Les assemblages de références d'A. nasatum et d'A. vulgare constituent aussi des ressources de choix pour la caractérisation de virus endogènes (EVE pour Endogenous Viral Elements) présents dans ces génomes. Depuis plusieurs années, il est devenu clair que de nombreux génomes viraux se sont intégrés dans les génomes de leurs hôtes eucaryotes, modifiant par ailleurs notre compréhension et notre vision de l'évolution des virus et de l'évolution des interactions hôtes/virus (Katzourakis & Gifford, 2010; Feschotte & Gilbert, 2012). Chez les isopodes terrestres, une première étude effectuée sur A. vulgare avait révélé une forte diversité de virus endogènes, puisque les EVEs détectés ont été assignés à cinq groupes viraux différents (Thézé et al., 2014). Une seconde étude a permis de confirmer cette forte diversité virale rencontrée chez les isopodes terrestres puisque les mêmes groupes viraux ont été identifiés chez A. nasatum (Metegnier et al., 2015). Il serait donc intéressant d'appliquer la même procédure d'identification que celle réalisée lors des études précédentes (Thézé et al., 2014; Metegnier et al., 2015) sur les nouveaux assemblages d'isopodes terrestres, et même de l'élargir aux nouveaux génomes de crustacés publiés depuis tels que l'amphipode P. hawaiensis (Kao et al., 2016) ou que le décapode E. sinensis (Song et al., 2016). Les ressources génomiques générées au cours de cette première partie de thèse constituent une opportunité pour mieux comprendre les patterns d'endogénisation virales, notamment au sein d'un groupe disposant de peu de ressources génomiques tel que les crustacés. Une telle démarche pourrait d'ailleurs permettre de caractériser de nouveaux virus exogènes pathogènes de crustacés (Metegnier et al., 2015).

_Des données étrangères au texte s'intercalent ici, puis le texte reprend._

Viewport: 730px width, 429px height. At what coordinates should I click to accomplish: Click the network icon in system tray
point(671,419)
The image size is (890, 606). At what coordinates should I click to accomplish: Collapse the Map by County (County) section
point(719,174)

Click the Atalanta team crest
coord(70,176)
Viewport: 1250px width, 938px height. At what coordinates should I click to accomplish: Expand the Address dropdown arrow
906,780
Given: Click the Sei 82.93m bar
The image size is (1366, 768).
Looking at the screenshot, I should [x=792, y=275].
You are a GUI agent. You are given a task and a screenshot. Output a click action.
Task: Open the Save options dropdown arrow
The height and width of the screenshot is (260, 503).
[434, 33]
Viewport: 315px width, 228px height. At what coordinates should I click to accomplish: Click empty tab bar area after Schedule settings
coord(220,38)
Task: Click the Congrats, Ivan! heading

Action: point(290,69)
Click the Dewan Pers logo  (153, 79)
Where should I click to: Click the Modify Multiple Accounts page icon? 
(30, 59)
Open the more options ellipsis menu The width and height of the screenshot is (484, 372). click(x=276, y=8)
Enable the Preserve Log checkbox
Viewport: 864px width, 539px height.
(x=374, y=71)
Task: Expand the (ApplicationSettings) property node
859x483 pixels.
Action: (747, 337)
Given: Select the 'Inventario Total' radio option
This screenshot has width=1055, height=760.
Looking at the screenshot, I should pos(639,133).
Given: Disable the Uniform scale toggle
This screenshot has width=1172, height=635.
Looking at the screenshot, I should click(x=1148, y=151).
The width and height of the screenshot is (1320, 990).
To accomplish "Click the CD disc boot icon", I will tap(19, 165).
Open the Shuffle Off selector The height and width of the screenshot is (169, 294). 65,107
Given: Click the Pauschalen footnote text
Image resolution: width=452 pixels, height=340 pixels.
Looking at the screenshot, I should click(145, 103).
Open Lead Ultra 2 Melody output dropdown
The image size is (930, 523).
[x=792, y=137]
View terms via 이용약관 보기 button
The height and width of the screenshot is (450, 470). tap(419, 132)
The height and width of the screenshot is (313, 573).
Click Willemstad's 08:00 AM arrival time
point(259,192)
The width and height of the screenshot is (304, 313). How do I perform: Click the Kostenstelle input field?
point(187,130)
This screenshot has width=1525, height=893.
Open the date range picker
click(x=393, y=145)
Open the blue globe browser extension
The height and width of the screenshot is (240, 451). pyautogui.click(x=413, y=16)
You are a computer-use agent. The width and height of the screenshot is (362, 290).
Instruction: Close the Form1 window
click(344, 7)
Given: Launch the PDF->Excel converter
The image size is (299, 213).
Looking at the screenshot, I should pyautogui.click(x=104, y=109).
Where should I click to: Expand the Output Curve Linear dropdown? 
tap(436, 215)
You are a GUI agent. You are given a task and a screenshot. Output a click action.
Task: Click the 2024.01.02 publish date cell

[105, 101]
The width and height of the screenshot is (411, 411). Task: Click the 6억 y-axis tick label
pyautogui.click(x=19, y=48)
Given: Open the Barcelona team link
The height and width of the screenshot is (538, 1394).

Les génomes assemblés d'A. nasatum et d'A. vulgare représentent aussi une véritable opportunité pour caractériser génétiquement l'un des événements écologiques majeurs de l'histoire du Vivant, à savoir une transition du milieu marin vers le milieu terrestre. En effet, l'adaptation à un environnement terrestre nécessite des innovations à la fois morphologiques et physiologiques, telles que réduire la dépendance à l'eau ou encore résister aux plus fortes variations physicochimiques de l'environnement (Selden & Edwards, 1989). L'ordre des isopodes, qui contient à la fois des espèces aquatiques et terrestres, représente donc un modèle important pour comprendre les mécanismes impliqués dans ce processus de sortie des eaux (Broly et al., 2013). Si les adaptations physiologiques

et morphologiques à la vie terrestre ont été largement étudiées chez les cloportes (Warburg, 1993; Hornung, 2011), ces adaptations n'ont jamais pu être caractérisées génétiquement. De plus, les isopodes terrestres présentent une vaste gradation des adaptations (cuticule perméable, structure des pléopodes, comportements d'agrégation) permettant d'étudier les mécanismes de terrestrialisation (Vandel, 1943; Hornung, 2011; Broly et al., 2013). Ainsi l'apport de ces deux génomes constitue là encore une véritable opportunité de caractériser les gènes potentiellement impliqués dans les processus de terrestrialisation. Une première piste serait par exemple d'étudier le répertoire de gènes liés aux récepteurs olfactifs au sein des crustacés aquatiques et terrestres. En effet, la terrestrialisation est associée avec de profonds changements de gènes impliqués dans la synthèse des récepteurs olfactifs, car les molécules olfactives hydrosolubles et aériennes diffèrent fortement et ne peuvent être liées efficacement aux mêmes récepteurs (Niimura & Nei, 2005; Niimura, 2009; Vieira & Rozas, 2011; Lozano-Fernandez et al., 2016).

Enfin, ces données constituent aussi une base pour l'étude d'un autre aspect important de la biologie évolutive, à savoir l'évolution des mécanismes de déterminisme du sexe. Chez ces deux espèces, le sexe est déterminé par la présence de chromosomes sexuels. Ainsi, A. nasatum est connu pour être une espèce à hétérogamétie mâle (Juchault & Legrand, 1979) tandis qu'A. vulgare est une espèce à hétérogamétie femelle (Juchault & Legrand, 1972). Ces ressources génomiques ont donc servi de base pour l'étude à l'échelle moléculaire des mécanismes impliqués dans les transitions de système d'hétérogamétie, ce qui fait l'objet du chapitre suivant.